Reviews and Criticism

SKYSCRAPER

With a cinematic presence that’s calculated to improve any film by at least 30% (no, I will not reveal my mathematical processes in arriving at that number), Dwayne ‘The Rock’ Johnson stars as ex-military Security expert Will Sawyer, tasked to sign off on the security systems viability of ‘The Pearl’, a gargantuan new addition to the Hong Kong skyline as well as being the tallest building ever constructed. As his wife Sarah (Neve Campbell) and his children are the only inhabitants of the residential section of the building, Sawyer travels around Hong Kong to secure the final details of the building’s security systems sign-off.

During this period, dodgy Euro-mercenaries infiltrate the building and, thinking it’s vacant, proceed with setting it alight. Their exact motives are unclear, though on the penthouse level of ‘The Pearl’, building owner and filthy rich magnate Zhao Long Ji (Chin Han) shields himself within impenetrable walls, holding a MacGuffin of such magnitude, that the Euro bad guys are willing to kill and burn anything they can, just to get to it.
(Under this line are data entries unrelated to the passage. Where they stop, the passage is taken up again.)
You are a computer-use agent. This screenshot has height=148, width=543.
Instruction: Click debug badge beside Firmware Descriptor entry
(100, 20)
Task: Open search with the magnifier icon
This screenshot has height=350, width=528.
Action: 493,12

Cue The Rock who, desperate to gain access to the burning tower, commandeers a huge nearby crane, guiding it to the building’s upper floors, before using it as a makeshift platform upon which to leap into the building, to reunite with his beloved family and to break every bad guy into tiny, tiny pieces.
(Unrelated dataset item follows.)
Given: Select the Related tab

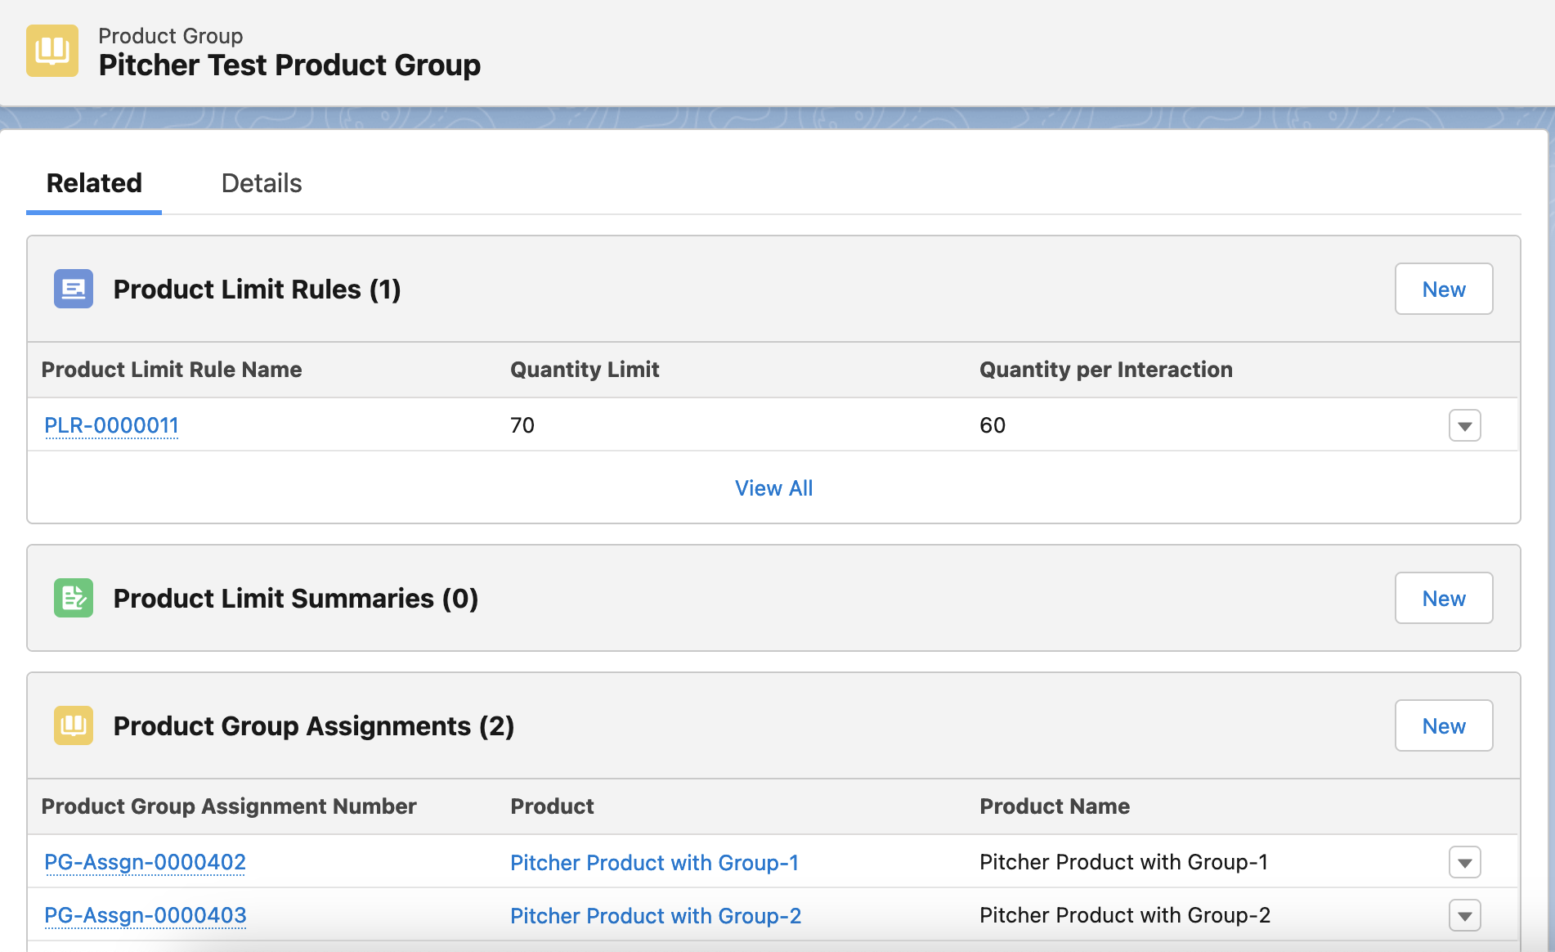Looking at the screenshot, I should [94, 183].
The Hong Kong setting (squarely aiming this at an international demographic) and Chinese co-leads make for an interesting diversion from the fact that Writer/Director Rawson Marshall Thurber (Central Intelligence, We're The Miller's, Dodgeball) has lifted every plot machination and trope from Die Hard and The Towering Inferno that he possibly can, infusing tech-gloss and by-the-numbers emotional beats into a fairly pedestrian genre blend. Ultimately, none of this matters once Dwayne Johnson rolls onto the screen, his winning charisma and (frankly disturbing) sincerity and intense likability means that every stupid plot twist and well-worn story beat is rendered irrelevant, as we the audience are forced to surrender to Johnson’s affable charms. Is it dumb? Yes. Is there a perverse fun to be had in watching Johnson open a can of whoop-ass on Euro scumbags with crap haircuts? Absolutely.